Information given:

+===+

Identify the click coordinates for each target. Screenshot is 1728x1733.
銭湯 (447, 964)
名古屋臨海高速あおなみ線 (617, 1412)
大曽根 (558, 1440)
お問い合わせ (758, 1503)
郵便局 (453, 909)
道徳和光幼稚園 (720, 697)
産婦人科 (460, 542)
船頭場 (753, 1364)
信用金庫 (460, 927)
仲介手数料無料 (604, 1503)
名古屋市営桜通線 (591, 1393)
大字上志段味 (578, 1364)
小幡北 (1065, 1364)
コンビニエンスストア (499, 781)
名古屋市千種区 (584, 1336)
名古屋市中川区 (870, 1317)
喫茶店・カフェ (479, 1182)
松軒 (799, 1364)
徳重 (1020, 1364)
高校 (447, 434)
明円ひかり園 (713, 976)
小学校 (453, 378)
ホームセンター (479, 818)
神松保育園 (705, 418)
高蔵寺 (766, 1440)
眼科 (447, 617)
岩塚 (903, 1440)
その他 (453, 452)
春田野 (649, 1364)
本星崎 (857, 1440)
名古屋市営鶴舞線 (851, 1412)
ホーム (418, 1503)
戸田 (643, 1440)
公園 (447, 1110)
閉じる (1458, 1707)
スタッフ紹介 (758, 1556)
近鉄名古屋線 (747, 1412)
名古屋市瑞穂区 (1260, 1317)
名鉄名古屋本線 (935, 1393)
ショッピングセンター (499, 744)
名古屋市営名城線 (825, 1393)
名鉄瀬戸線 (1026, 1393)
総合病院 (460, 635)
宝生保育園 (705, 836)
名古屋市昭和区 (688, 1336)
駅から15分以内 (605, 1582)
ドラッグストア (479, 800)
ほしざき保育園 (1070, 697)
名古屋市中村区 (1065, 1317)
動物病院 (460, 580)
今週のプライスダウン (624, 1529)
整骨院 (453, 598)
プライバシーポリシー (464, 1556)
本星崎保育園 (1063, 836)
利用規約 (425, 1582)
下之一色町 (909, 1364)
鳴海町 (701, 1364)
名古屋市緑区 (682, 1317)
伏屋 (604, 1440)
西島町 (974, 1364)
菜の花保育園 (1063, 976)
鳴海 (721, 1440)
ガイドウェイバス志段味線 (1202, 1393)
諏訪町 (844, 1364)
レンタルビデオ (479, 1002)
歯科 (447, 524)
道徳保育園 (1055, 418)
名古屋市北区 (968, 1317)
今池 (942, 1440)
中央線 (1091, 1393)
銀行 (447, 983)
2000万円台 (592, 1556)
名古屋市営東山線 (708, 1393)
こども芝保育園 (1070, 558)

+===+

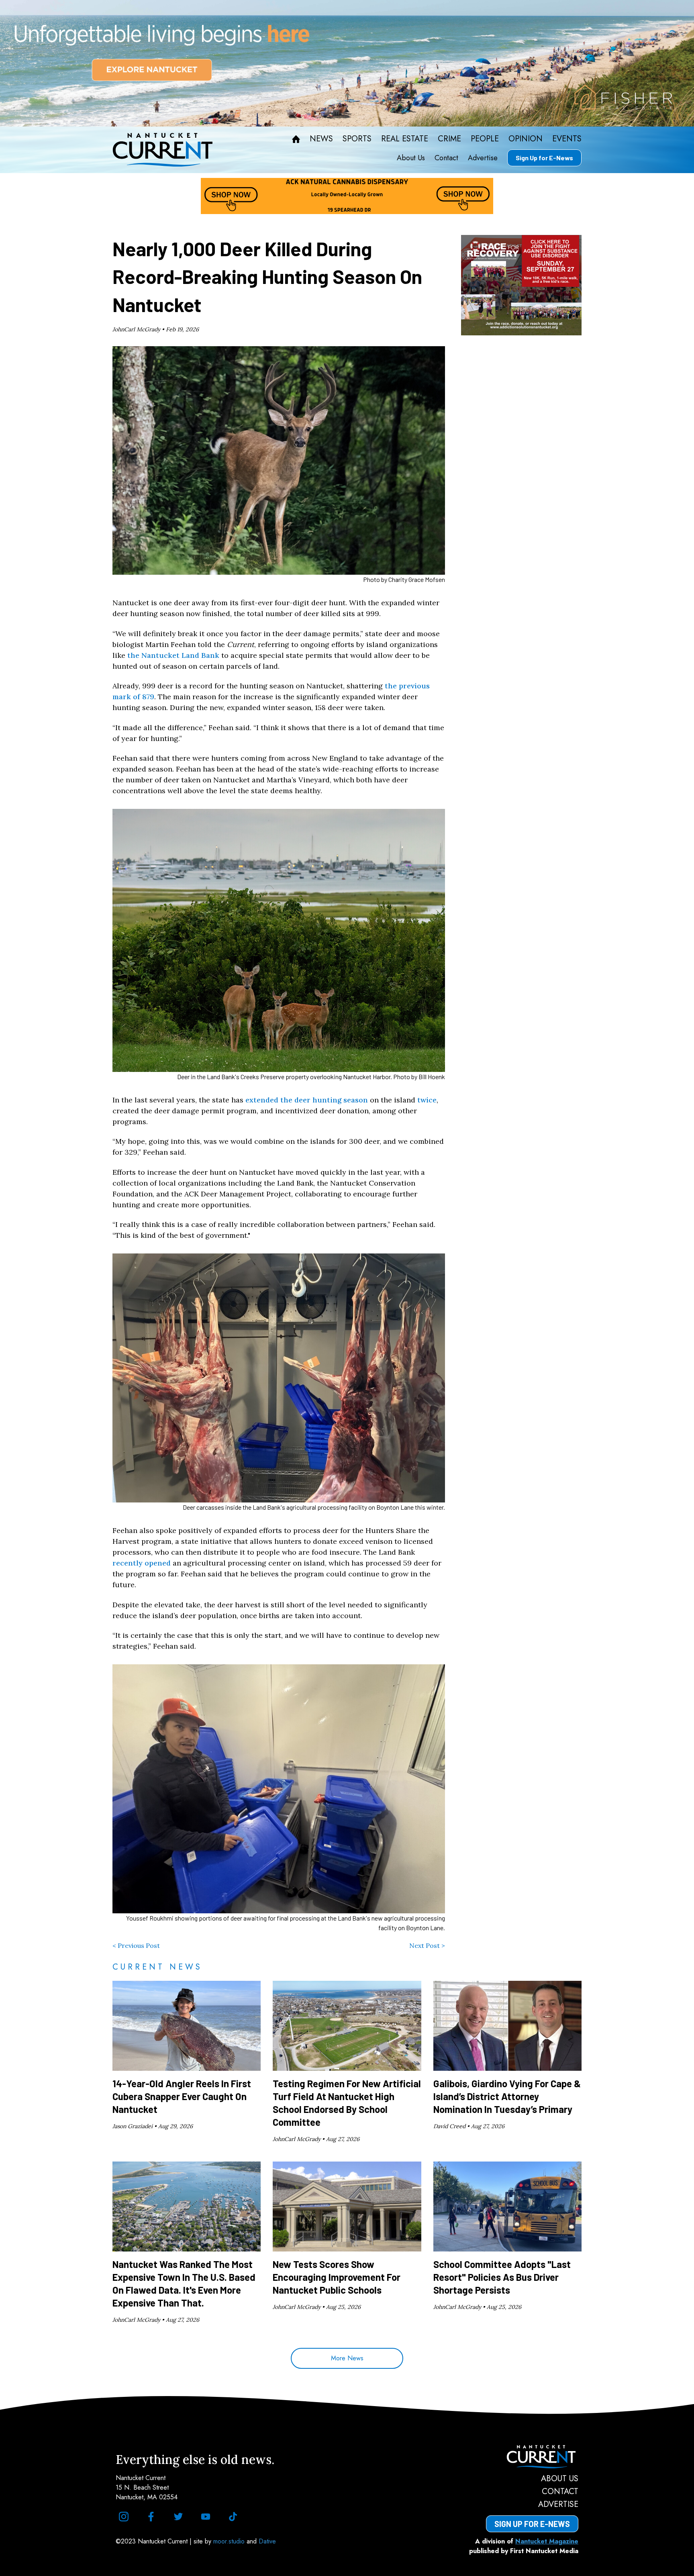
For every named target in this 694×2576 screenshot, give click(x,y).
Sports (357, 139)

+===+

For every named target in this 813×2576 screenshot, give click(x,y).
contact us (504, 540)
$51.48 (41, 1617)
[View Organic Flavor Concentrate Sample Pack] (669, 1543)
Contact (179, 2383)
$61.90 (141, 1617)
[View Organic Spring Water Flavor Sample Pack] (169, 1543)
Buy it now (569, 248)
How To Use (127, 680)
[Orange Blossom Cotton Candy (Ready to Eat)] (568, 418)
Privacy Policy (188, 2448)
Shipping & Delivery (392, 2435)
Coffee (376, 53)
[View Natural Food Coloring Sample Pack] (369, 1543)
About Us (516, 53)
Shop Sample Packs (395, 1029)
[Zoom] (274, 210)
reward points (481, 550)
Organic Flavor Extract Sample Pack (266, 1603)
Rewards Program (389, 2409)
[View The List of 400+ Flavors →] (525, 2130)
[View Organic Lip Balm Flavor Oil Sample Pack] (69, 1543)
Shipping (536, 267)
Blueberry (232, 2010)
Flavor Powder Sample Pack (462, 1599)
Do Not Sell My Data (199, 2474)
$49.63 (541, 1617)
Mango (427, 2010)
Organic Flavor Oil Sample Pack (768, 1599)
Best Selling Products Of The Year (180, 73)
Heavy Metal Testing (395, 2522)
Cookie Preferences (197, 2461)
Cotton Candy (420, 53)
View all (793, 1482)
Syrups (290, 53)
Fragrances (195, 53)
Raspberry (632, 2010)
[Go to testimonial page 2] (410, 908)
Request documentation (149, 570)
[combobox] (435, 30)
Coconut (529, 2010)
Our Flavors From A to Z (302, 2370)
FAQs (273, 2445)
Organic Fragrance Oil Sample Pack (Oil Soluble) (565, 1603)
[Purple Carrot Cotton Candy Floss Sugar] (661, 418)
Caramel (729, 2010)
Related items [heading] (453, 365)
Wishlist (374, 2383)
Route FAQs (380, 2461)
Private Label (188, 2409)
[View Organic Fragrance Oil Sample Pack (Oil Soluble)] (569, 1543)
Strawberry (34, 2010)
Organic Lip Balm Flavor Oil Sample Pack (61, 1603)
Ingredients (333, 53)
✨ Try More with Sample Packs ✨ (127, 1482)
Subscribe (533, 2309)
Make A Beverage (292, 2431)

+===+

The entries above hold the needed span. Transcribe exactly the lines from the one with "Identify the click" to the one with "戸田 (643, 1440)", both included.

Identify the click coordinates for each target. Screenshot is 1728x1733.
銭湯 (447, 964)
名古屋臨海高速あおなみ線 (617, 1412)
大曽根 (558, 1440)
お問い合わせ (758, 1503)
郵便局 (453, 909)
道徳和光幼稚園 (720, 697)
産婦人科 (460, 542)
船頭場 (753, 1364)
信用金庫 (460, 927)
仲介手数料無料 (604, 1503)
名古屋市営桜通線 (591, 1393)
大字上志段味 (578, 1364)
小幡北 (1065, 1364)
コンビニエンスストア (499, 781)
名古屋市千種区 (584, 1336)
名古屋市中川区 (870, 1317)
喫茶店・カフェ (479, 1182)
松軒 (799, 1364)
徳重 (1020, 1364)
高校 (447, 434)
明円ひかり園 (713, 976)
小学校 (453, 378)
ホームセンター (479, 818)
神松保育園 (705, 418)
高蔵寺 (766, 1440)
眼科 (447, 617)
岩塚 (903, 1440)
その他 (453, 452)
春田野 (649, 1364)
本星崎 (857, 1440)
名古屋市営鶴舞線 (851, 1412)
ホーム (418, 1503)
戸田 (643, 1440)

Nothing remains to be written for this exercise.